**Exercise**
Below are records; reply with nothing but the number of lines in them that contain "agent".

**The input**
------------------------------------------------------------

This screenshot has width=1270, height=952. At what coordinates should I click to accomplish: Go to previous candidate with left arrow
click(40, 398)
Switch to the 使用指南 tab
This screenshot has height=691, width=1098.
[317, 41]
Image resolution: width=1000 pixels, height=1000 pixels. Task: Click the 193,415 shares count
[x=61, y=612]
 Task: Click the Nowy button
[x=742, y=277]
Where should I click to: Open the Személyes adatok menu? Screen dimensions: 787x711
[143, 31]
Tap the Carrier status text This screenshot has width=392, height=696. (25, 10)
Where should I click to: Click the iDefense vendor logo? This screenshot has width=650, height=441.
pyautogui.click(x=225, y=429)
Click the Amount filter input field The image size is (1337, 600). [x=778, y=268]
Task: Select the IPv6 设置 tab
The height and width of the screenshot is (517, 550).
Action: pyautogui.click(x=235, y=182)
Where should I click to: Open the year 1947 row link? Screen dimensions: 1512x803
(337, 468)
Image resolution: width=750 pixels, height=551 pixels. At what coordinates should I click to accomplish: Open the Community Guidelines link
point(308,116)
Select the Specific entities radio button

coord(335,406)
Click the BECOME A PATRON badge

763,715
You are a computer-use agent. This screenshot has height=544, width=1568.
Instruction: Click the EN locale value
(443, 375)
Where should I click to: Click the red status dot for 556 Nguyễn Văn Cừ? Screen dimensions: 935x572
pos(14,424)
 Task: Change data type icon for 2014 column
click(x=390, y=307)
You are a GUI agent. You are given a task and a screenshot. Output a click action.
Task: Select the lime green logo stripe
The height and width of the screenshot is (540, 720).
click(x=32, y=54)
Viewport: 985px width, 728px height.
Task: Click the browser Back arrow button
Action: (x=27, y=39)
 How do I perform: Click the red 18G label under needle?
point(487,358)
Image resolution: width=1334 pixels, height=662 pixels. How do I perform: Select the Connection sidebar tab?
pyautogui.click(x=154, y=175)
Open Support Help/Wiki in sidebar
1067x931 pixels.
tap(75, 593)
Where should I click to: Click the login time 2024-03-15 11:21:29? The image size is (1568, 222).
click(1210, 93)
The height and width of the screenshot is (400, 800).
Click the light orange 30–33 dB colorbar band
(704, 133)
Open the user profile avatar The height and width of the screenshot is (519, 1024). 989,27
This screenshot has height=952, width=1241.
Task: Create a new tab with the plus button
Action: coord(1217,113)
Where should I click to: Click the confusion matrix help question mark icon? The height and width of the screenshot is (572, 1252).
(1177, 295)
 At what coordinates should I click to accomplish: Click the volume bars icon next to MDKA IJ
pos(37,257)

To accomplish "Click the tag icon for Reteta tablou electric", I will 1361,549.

------------------------------------------------------------

**Answer below**
2